Norway, through the mechanism of the EEA, is a party to about 20% of EU laws and policies and participates in many EU institutions. Norway even contributes money to the EU, through the EEA. (Here is a link to a pdf file that summarizes all of this very well)

How this really all works, in practice, is a bit of a mystery to me. It appears that you can actually participate in some of the club activities without actually being a club member. This is probably not a feature that the pro-EU lobby would want to make too widely known. So it is understandable why the Norwegian situation is not used to support any of their arguments.

In addition, Norway is a party to the Schengen Agreement and still has its own currency instead of the Euro, so these are more positive factors in its favour. I am just a little surprised that the Euro-skeptics have not been highlighting the Norwegian experience to strengthen their case. But then, on the other hand, maybe not!

Economically, it is stated that Norway is on a par with other EU member states, through the mechanism of the EEA. But, obviously, there must be some differences or else the very existence of the EEA would make no sense.

After two referendums on the “join the EU” question, the majority of the Norwegian people voted No in both of them. Fortunately for Norway, No in Norwegian means No and so Norway stayed out of the EU. The arguments for saying No were that membership was a threat to the sovereignty of Norway, the fishing industries and agriculture would suffer, that membership would result in increased centralisation, and there would be less favourable conditions for equality and the welfare state. Fishing is extremely important to the Norwegian economy and it is the second largest industry, after oil. The Norwegian economy is strong and unemployment is low. Norwegians therefore saw no economic argument in favour of EU membership. Maybe the oil industry has been Norway’s trump card that has protected them from the ills that have beset the EU/Euro nations. Time will tell, since the contribution that oil makes to the Norwegian economy is steadily declining.

So here is a country in Europe that is not a member of the EU or the Eurozone. And they seem to be doing very well, thank you very much.

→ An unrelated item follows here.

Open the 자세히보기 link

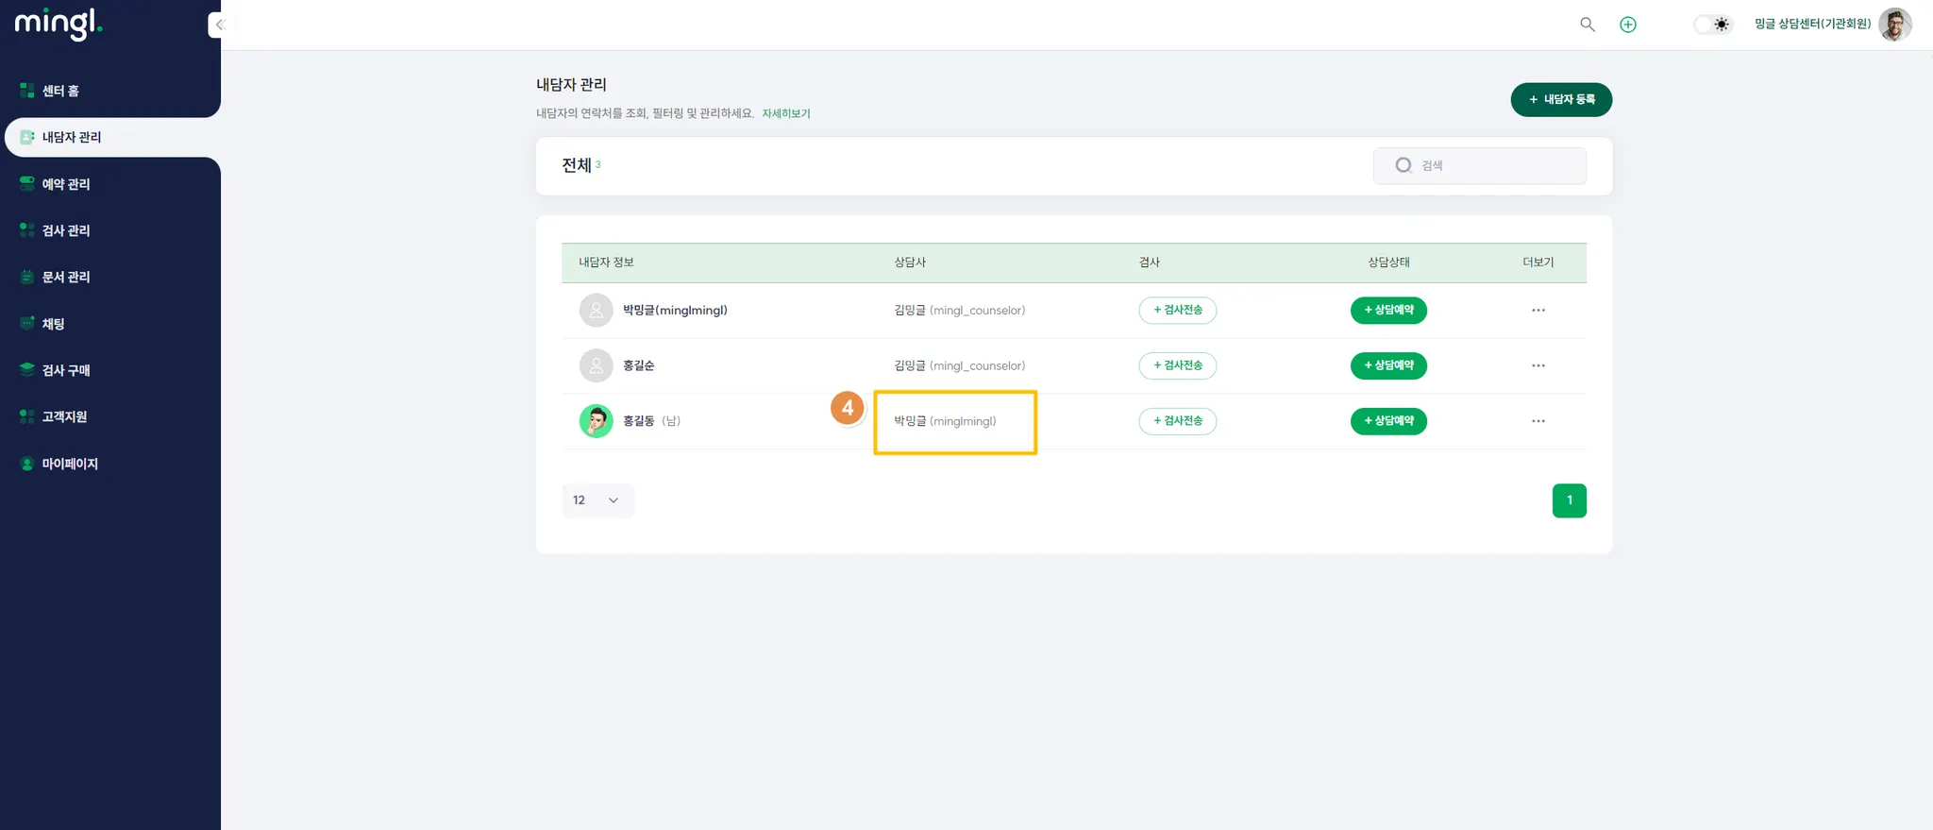click(x=786, y=113)
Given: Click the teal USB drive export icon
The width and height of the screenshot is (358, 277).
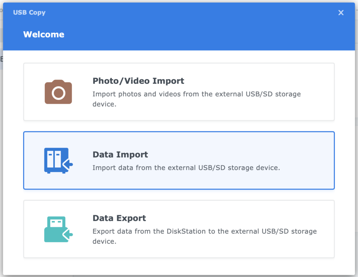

Norway is out and not in, although they are half-in and half-out. The UK is in and they are considering going out. Greece is in, but some that are in want to throw them out. Turkey is out and they want to get in……..If I was a comedian, I could make up a really good comedy sketch on this subject.

What’s going on here?……….Is it better to be “In” or “Out”?

Now I am really confused!

PS. The Guardian published a short article, recently, about the “Norway Option” in connection to Brexit.

So why is Norway rich?

by Peter Hitchens (2003, but the narrative is as relevant today as it was then)

You’d think that leaving the European Union would be like jumping off the edge of the world, the way British politicians talk about the subject.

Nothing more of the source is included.